Rewrite the rows below, replacing every "How do I perform" with "How can I carry out" and keeping everything else the same. Leave out the pictures.

Dataset rows
__________________________________________________

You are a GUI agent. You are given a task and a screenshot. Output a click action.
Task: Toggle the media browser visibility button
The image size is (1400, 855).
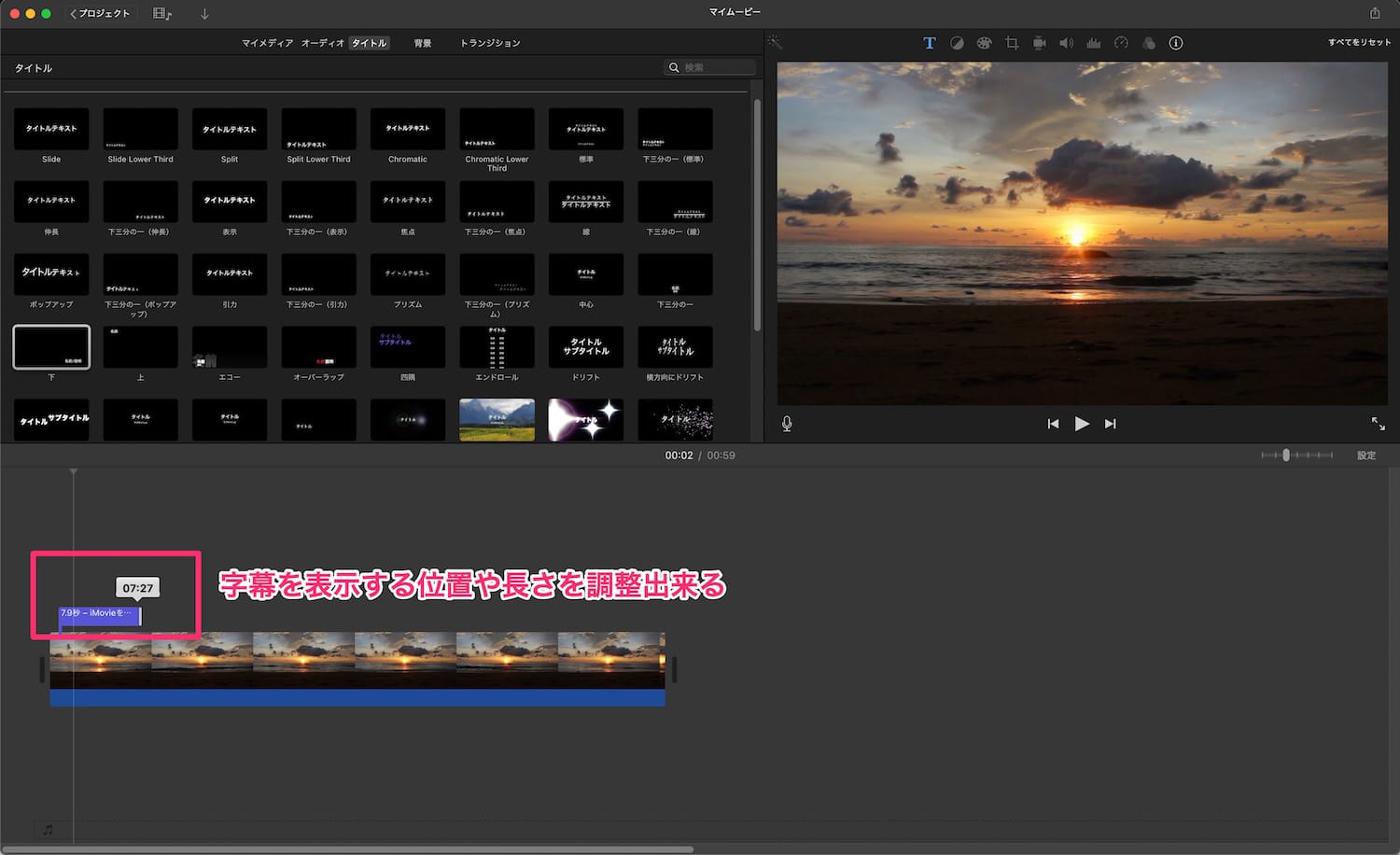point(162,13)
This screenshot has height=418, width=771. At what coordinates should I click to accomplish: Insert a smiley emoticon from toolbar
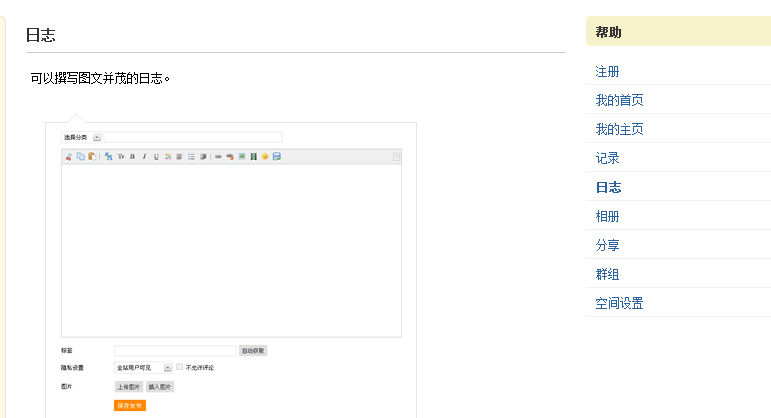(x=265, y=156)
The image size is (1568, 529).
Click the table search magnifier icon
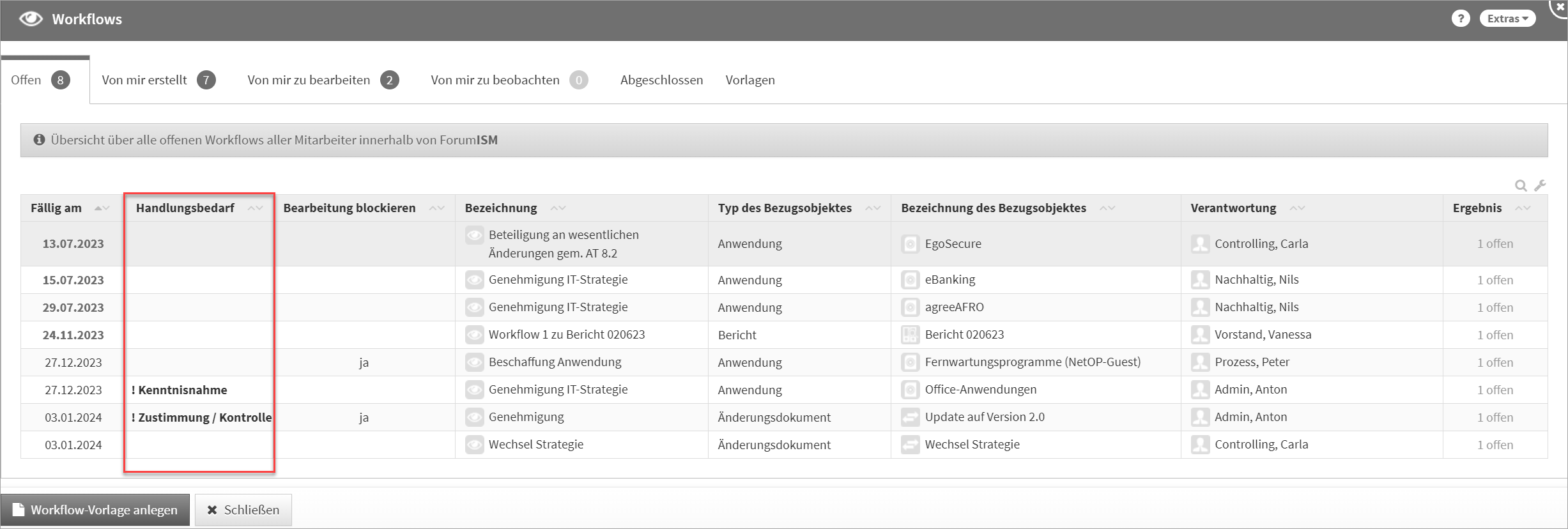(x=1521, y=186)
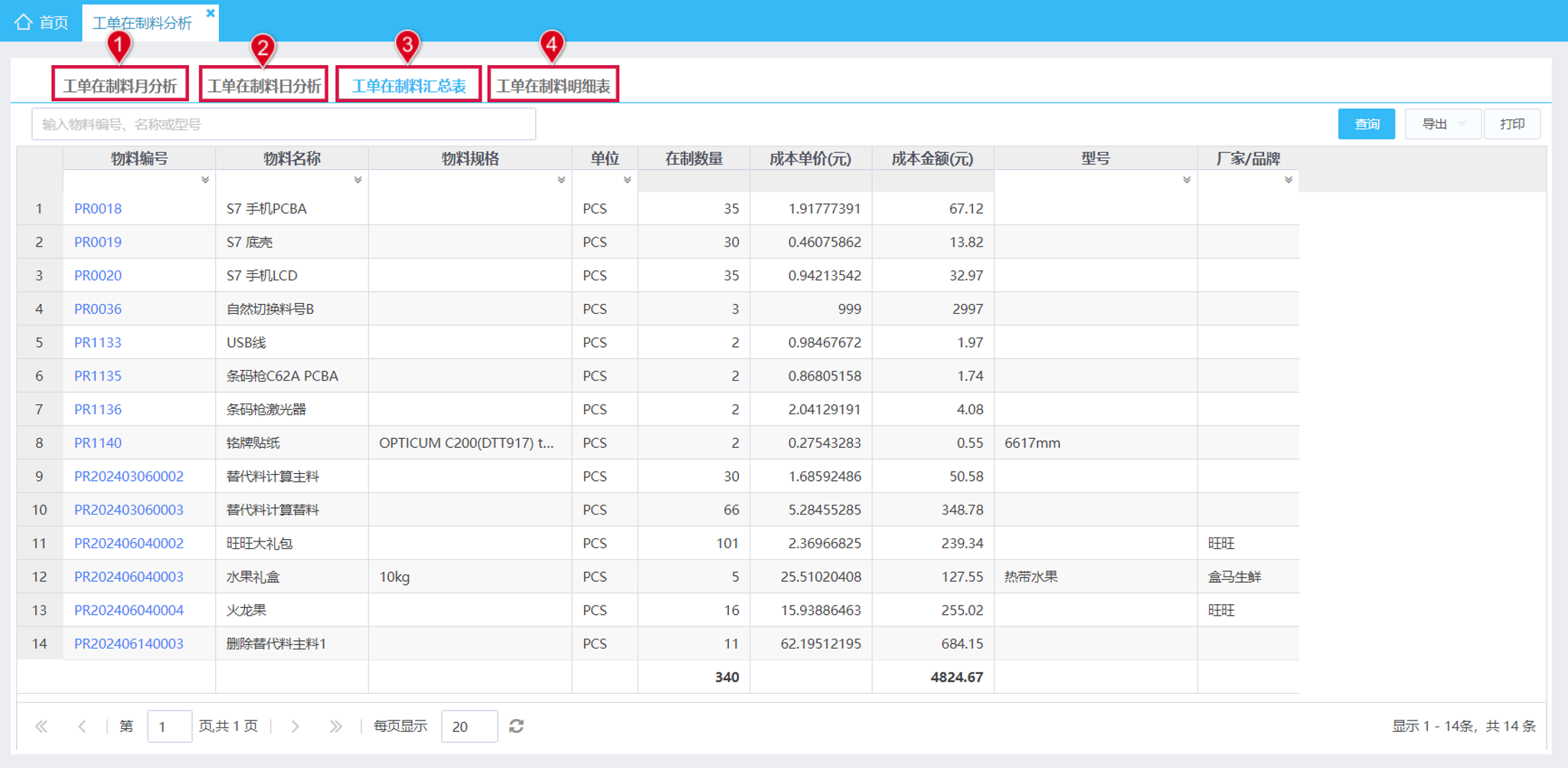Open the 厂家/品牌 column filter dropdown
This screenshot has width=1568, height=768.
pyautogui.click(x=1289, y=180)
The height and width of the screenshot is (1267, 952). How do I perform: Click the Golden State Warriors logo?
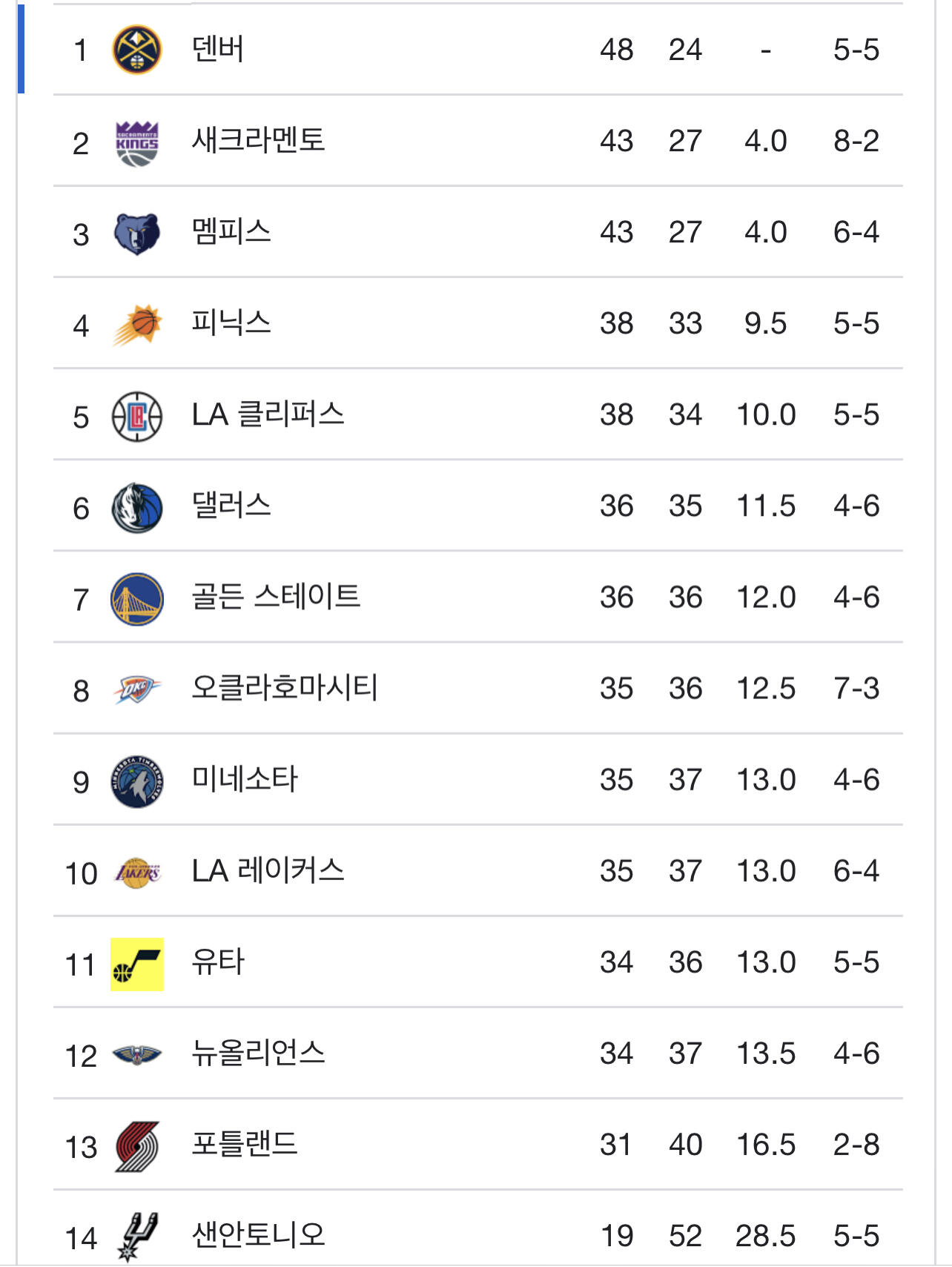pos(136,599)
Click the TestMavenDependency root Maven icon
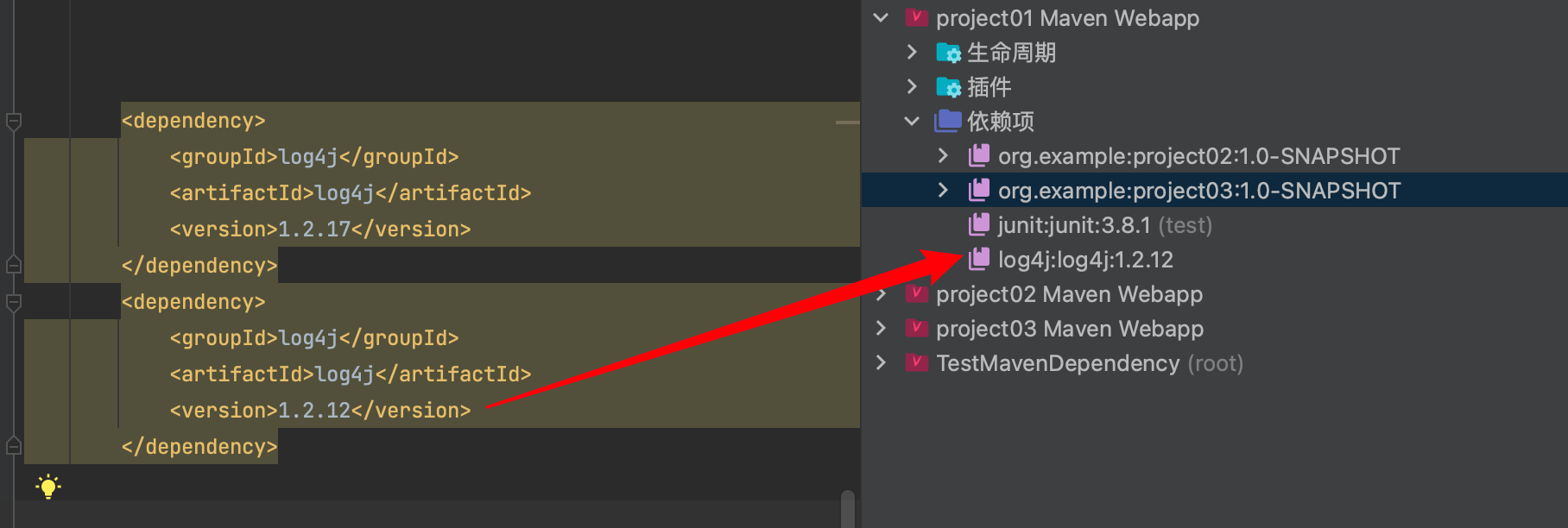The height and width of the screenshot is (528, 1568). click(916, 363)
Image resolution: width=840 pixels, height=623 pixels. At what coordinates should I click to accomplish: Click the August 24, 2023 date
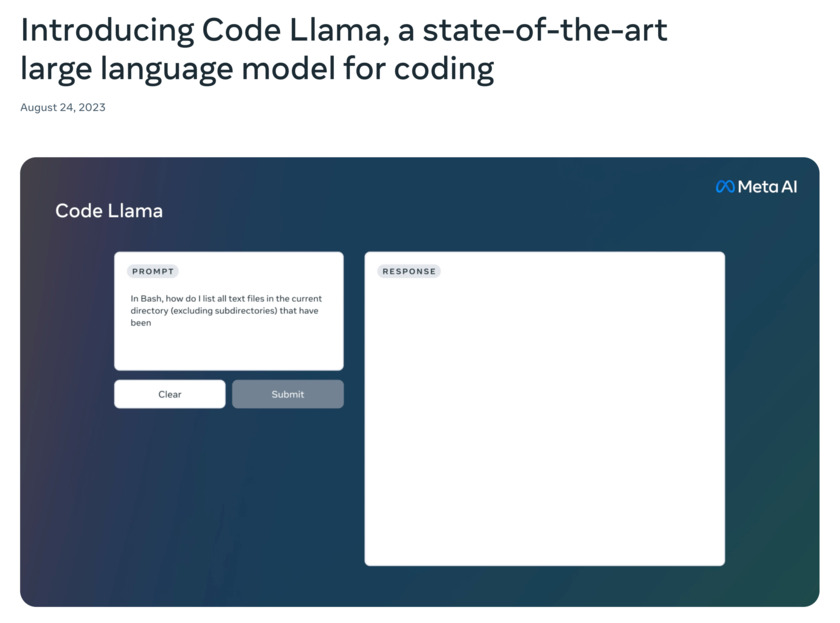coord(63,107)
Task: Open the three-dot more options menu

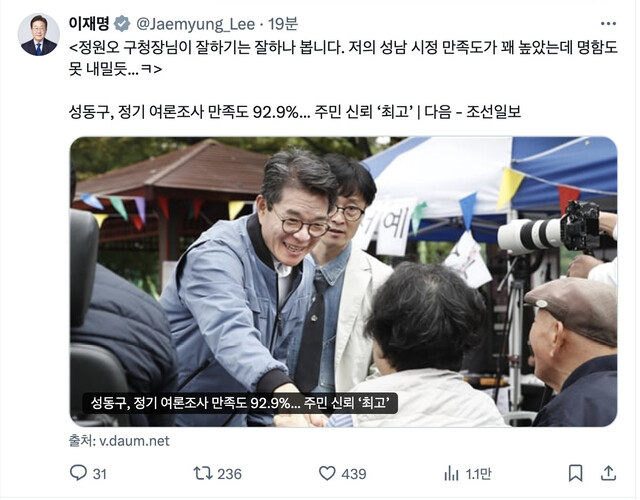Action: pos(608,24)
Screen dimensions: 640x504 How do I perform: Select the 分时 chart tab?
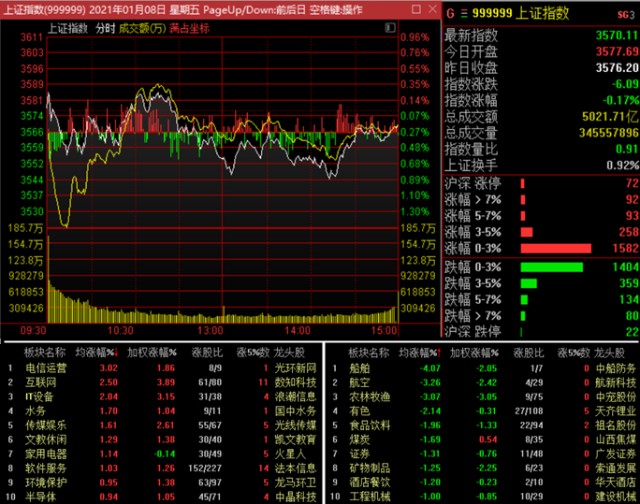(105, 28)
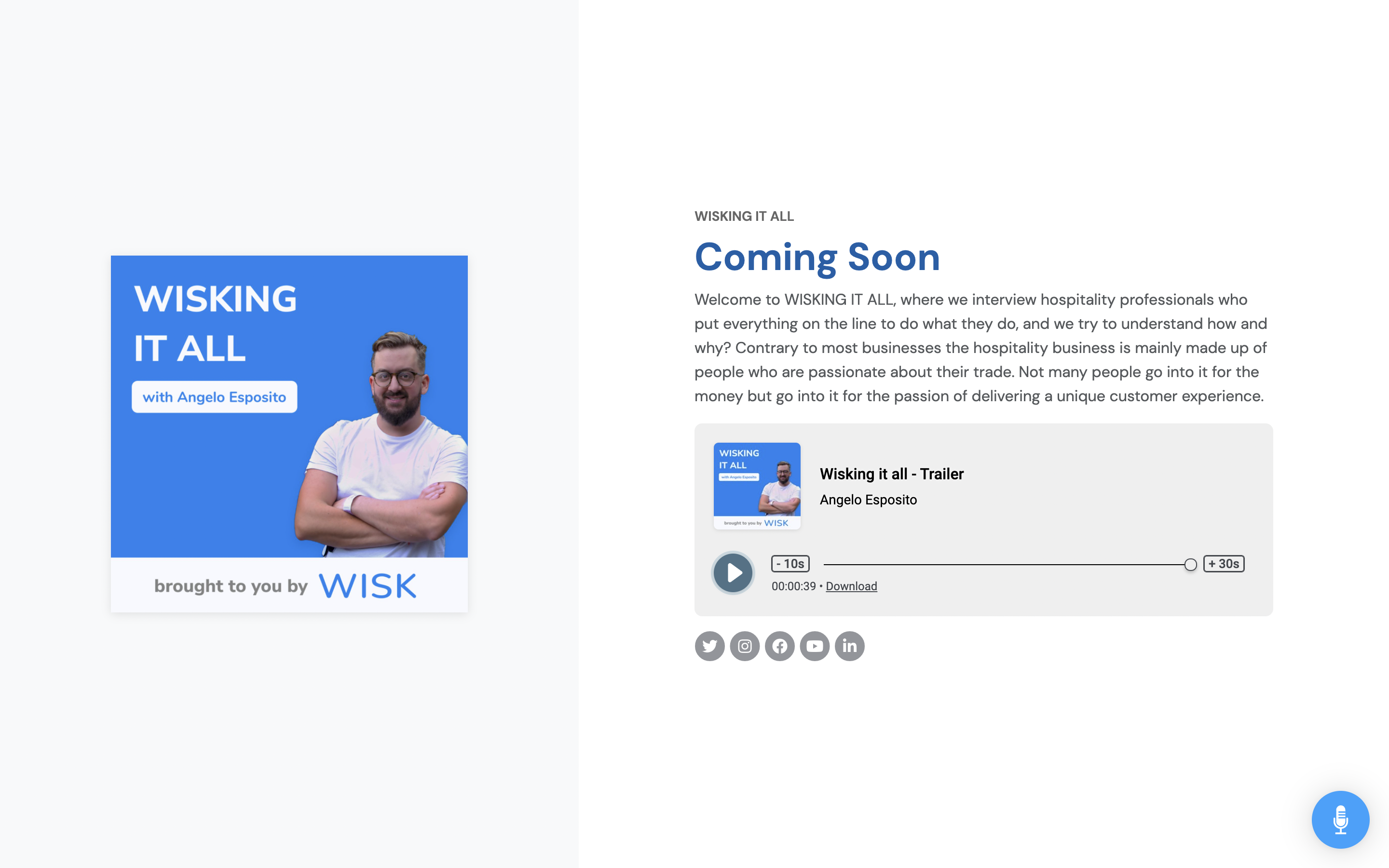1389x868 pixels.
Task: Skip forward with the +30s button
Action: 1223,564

__________________________________________________

In response
You are a GUI agent. You are given a task and a screenshot. Output a click action.
Task: Toggle the media browser visibility button
The image size is (1400, 855).
point(162,13)
This screenshot has height=418, width=771. At what coordinates should I click to accomplish: Insert a smiley emoticon from toolbar
(x=265, y=156)
The image size is (1568, 529).
Click the table search magnifier icon
(x=1521, y=186)
Open the 厂家/品牌 column filter dropdown
This screenshot has width=1568, height=768.
pyautogui.click(x=1289, y=180)
The height and width of the screenshot is (1267, 952). How can I carry out: Click the Golden State Warriors logo?
pos(136,599)
Click the TestMavenDependency root Maven icon
The height and width of the screenshot is (528, 1568). click(916, 363)
Image resolution: width=840 pixels, height=623 pixels. At what coordinates should I click to accomplish: Click the August 24, 2023 date
coord(63,107)
Task: Open the three-dot more options menu

Action: pos(608,24)
Screen dimensions: 640x504 How can I carry out: Select the 分时 chart tab?
(105, 28)
1389x868 pixels.
Task: Skip forward with the +30s button
Action: 1223,564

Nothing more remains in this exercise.